Data to process:
□ □ □ □ □

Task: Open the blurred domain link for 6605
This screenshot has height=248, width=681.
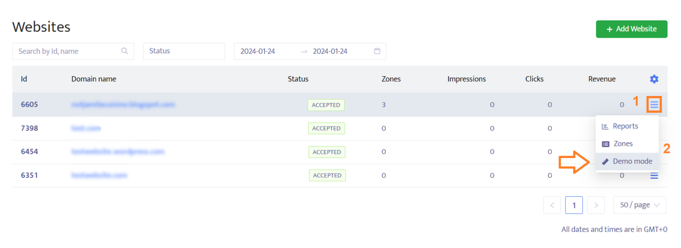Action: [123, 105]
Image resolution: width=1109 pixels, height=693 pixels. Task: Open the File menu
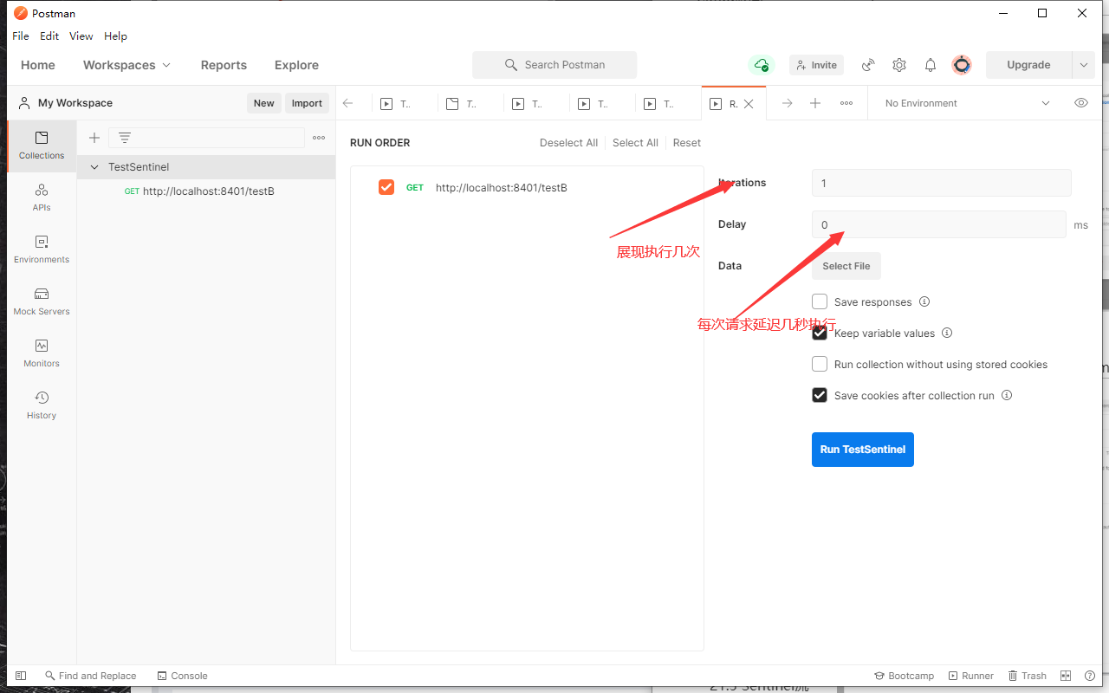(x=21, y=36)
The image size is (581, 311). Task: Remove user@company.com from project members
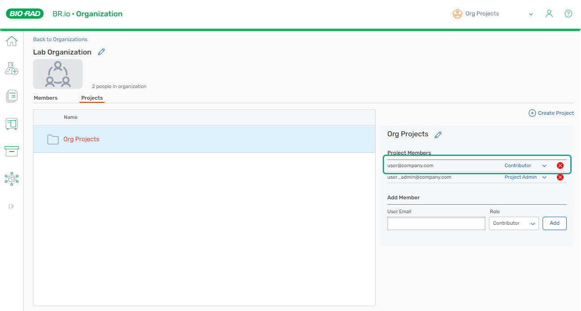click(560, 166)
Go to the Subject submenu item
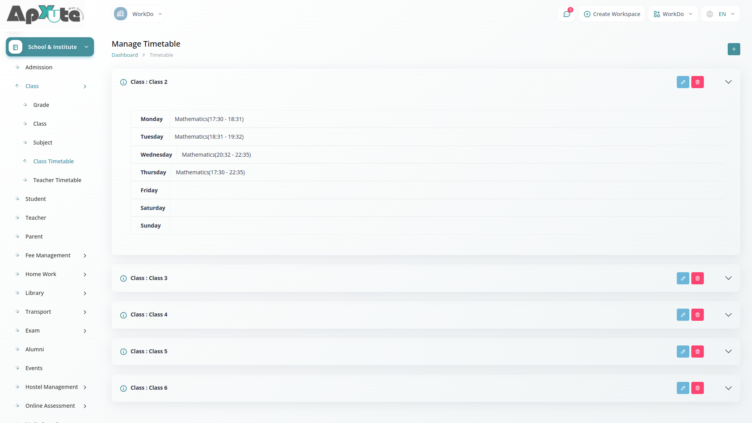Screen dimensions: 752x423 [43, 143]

□ □ □ □ □

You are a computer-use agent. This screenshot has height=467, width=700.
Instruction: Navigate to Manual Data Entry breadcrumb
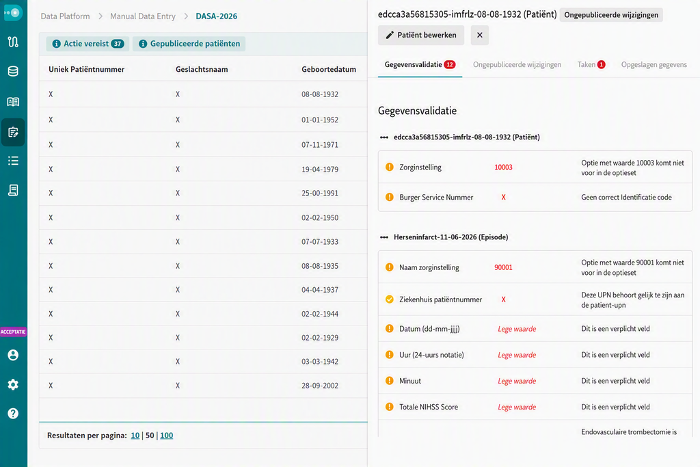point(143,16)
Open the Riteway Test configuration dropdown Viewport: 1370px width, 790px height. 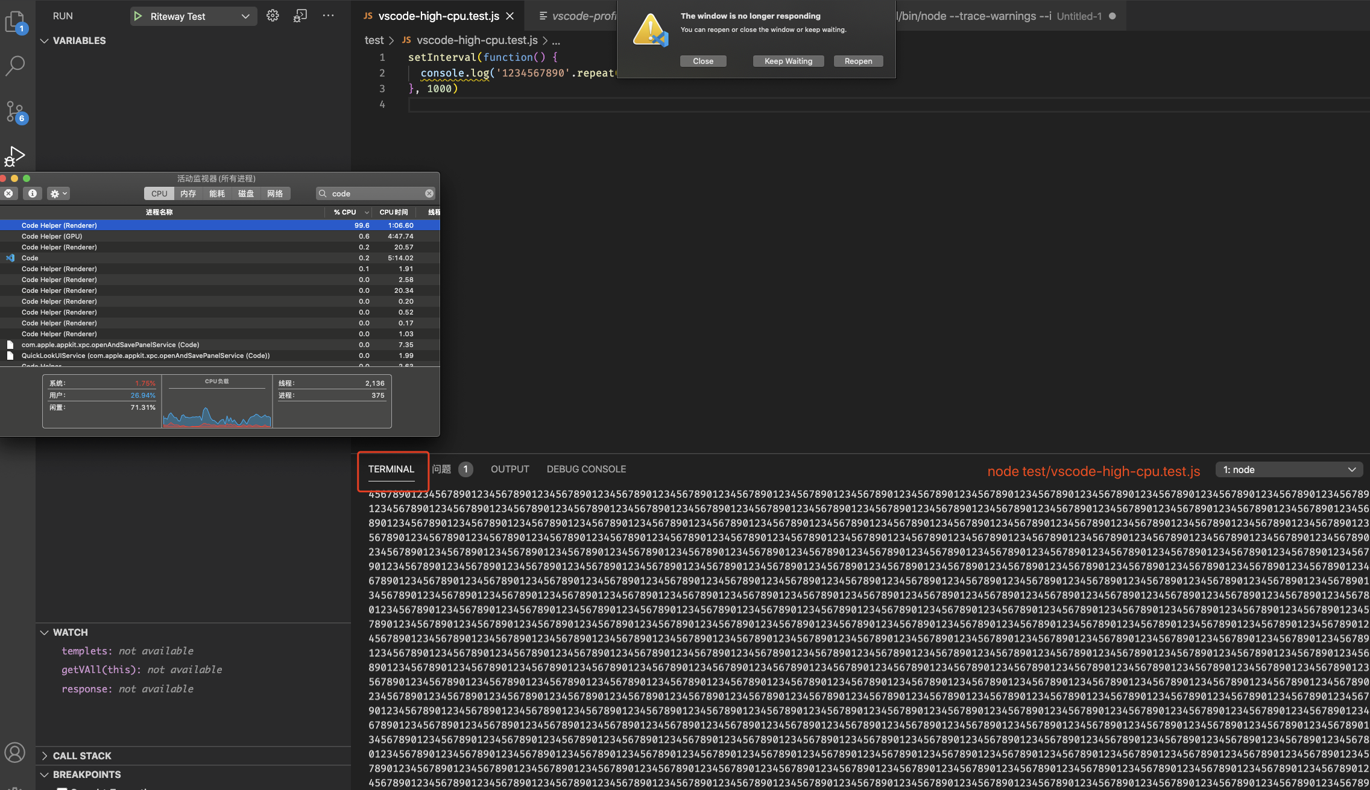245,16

□ □ □ □ □

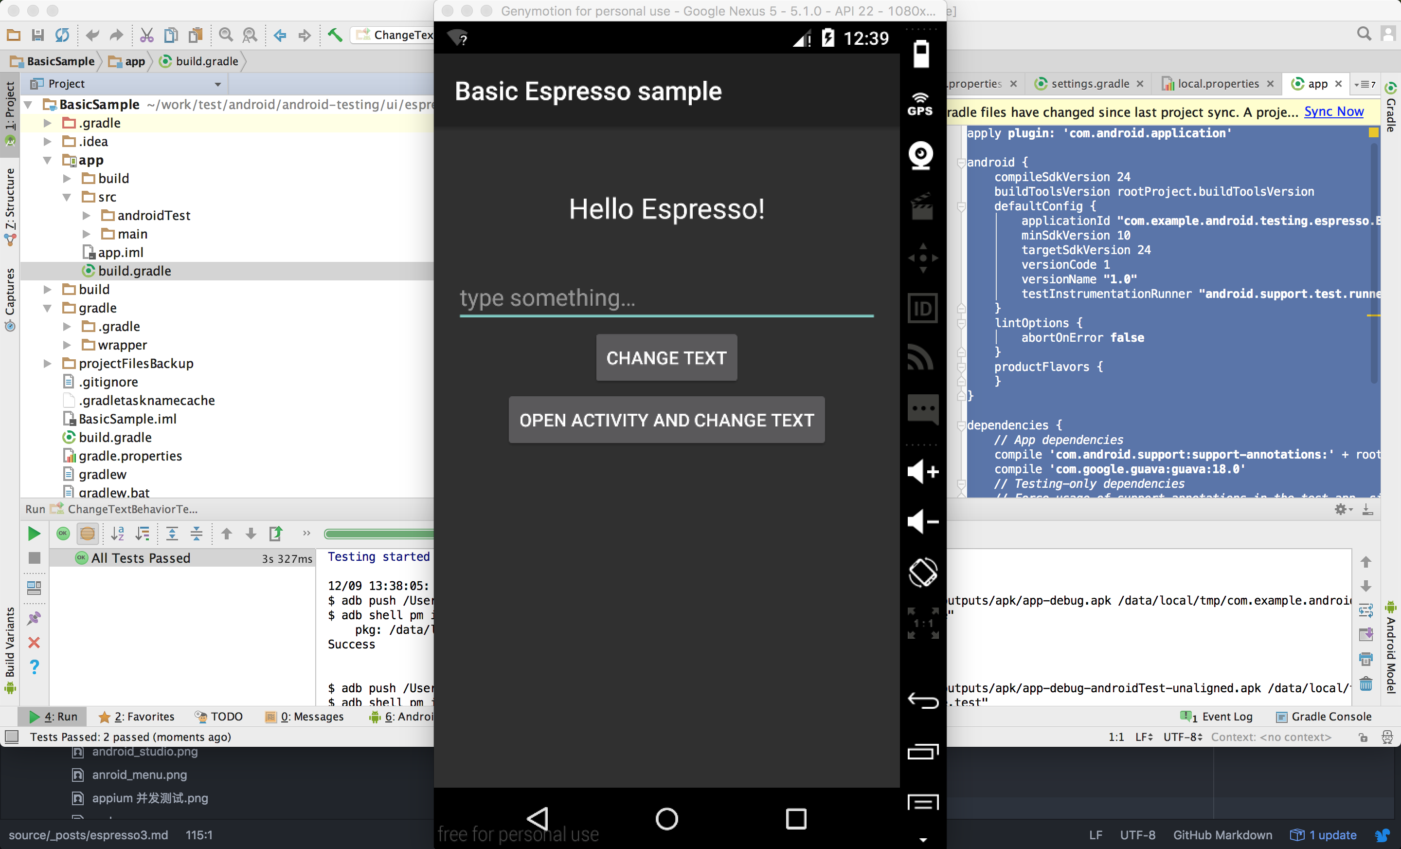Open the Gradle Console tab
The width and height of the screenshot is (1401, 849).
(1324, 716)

□ □ □ □ □

Stated problem:
Reproduce the entries from the line with "The image size" through the line with "Screen dimensions: 752x423 [43, 143]", including both of those lines, word for word. Leave out the pictures.

Answer to this exercise:
The image size is (581, 311). Task: Remove user@company.com from project members
click(560, 166)
Go to the Subject submenu item
Screen dimensions: 752x423 [43, 143]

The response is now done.